Usually the result is quite similiar to Euler

The DDIM name stands for "Denoising Diffusion Implicit Models", is introduced in the paper by the Stanford Researcher : Denoising Diffusion Implicit Models"

LCM

LCM aims to generate high-quality images in significantly fewer steps than traditional diffusion models by leveraging a novel consistency-based sampling approach.
Instead of gradually denoising an image, LCM uses a consistency model to directly predict the final output.
Based on the sample tests , only narrow ranges of CFG are "usable" for normal AI art generation (CFG 3 - CFG7) meanwhile higher CFG shows the images is more to psychedelic art styles.
Due to this, it trades some fine detail and photorealism for fast* generation speed , in relative to Big 5 samplers
Each steps will produced wildly different cartoony image results [See sample image below]
The name LCM stands for Latent Consistency Models, it was introduced in the paper "Latent Consistency Models: Synthesizing High-Resolution Images with Few-Step Inference" by Tsinghua University Researchers.

UniPC

UniPC adaptively adjusts the balance between prediction and correction steps in a unified manner to accelerate the sampling process of diffusion models (within it's recommended parameter range). It also employs a dynamic weighting strategy to optimize the sampling trajectory.
Based on tests, if the steps count becoming higher (>60) , the image results will appeared to be more bias to abstract art form. [See sample image below]
UniPC , stands for Unified Predictor-Corrector is introduced in the paper "UniPC: A Unified Predictor-Corrector Framework for Fast Sampling of Diffusion Models" by researchers in Tsinghua university

DPM Variant

DPM++ SDE Karras uses stochastic sampling, resulting in large variations between generated images.
DPM++ 2M Karras is known for producing high-quality, detailed images, making it ideal for complex scenes or portraits.

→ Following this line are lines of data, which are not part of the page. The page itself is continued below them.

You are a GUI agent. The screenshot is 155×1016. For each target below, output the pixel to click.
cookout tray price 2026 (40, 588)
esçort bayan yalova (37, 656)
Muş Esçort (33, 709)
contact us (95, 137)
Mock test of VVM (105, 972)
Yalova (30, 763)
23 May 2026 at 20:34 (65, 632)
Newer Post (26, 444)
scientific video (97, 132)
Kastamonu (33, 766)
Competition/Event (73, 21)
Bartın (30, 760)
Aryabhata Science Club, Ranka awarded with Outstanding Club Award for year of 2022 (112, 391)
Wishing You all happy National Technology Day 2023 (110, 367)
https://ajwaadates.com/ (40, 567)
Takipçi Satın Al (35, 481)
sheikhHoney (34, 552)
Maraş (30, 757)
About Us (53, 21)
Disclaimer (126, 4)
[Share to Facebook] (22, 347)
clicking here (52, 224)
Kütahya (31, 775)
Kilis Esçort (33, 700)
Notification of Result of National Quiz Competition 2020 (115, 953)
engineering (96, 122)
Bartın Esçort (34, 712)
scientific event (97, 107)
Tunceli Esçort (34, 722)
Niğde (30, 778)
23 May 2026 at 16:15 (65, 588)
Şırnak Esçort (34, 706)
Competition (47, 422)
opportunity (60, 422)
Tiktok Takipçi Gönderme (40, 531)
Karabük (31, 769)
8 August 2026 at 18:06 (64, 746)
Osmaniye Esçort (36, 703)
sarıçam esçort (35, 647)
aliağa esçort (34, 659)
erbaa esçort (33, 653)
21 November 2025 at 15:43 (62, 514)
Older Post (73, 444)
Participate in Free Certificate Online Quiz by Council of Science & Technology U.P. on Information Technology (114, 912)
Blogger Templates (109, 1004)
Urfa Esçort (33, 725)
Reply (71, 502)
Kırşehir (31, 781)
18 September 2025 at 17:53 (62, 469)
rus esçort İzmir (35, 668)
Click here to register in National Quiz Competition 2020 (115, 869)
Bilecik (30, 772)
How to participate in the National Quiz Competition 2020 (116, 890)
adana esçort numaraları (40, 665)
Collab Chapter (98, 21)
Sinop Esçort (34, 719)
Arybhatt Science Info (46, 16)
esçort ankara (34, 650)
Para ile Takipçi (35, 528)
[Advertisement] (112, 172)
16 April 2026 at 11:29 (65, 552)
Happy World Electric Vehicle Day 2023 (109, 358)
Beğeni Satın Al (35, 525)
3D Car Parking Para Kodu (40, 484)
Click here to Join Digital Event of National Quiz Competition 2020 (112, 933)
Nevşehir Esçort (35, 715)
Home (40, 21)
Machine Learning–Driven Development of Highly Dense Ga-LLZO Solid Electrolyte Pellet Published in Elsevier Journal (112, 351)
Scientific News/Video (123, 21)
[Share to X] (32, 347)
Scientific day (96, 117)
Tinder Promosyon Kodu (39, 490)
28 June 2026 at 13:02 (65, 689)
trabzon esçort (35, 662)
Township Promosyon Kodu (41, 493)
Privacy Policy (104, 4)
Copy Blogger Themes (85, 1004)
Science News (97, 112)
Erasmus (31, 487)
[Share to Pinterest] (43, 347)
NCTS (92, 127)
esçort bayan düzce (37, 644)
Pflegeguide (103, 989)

When choosing a sampler, consider the following factors:

For High Detail: DPM++ 2M or LMS Karras are excellent choices for intricate details in portraits or landscapes.
For Speed: Euler A or DPM Adaptive offer faster processing times.
For Control: DDIM provides a more hands-on approach to image outcome.

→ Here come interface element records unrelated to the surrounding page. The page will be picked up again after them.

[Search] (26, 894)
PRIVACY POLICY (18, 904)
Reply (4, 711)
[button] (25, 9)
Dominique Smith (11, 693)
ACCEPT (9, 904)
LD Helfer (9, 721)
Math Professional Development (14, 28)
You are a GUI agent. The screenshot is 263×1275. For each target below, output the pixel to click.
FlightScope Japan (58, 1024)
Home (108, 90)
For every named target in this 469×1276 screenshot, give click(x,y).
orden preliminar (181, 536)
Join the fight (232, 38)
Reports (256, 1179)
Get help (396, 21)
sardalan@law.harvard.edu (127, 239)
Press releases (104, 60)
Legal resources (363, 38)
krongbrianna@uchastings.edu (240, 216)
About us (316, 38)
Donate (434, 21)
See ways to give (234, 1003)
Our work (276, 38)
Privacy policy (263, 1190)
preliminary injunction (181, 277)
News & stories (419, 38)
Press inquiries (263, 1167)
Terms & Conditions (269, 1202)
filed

It's important to note that the effectiveness of samplers can vary depending on the number of steps used. Some samplers, like Euler A and DPM2 A, show significant changes as step count increases, while others like LMS tend to stabilize after a certain point.

The choice of sampler should be based on the specific requirements of your project, balancing factors such as image quality, generation speed, and the level of control needed over the output. Experimentation with different samplers and step counts can help in finding the optimal settings for your particular use case.

Ancestral sampling

Ancestral sampling technique introduces a degree of randomness or "ancestral noise" at each step of the denoising process. While ancestral methods add randomness, they do so in a structured way that often leads to similar overall compositions in the generated images.

Since, this is the early stage of sampler method, all of the ancestral method are not producing good aesthetic images even at high steps ~200 (but if you aim to produce "potato camera quality" photos, you can use them)

Schedulers

Scheduler in Stable Diffusion controls how the noise is added and removed during the image generation process. It's an important component that can significantly affect the quality and characteristics of the generated images.

Using DDIM Sampler method as control, we try different scheduler to see its effect on image generations.

Note 1: Normal, UGM Uniform and Simple did not show any differences between these generated images.

Note 2: Although DDIM Uniform scheduler shares the same name as the sampler DDIM, it makes the background image worse based on this sampling test.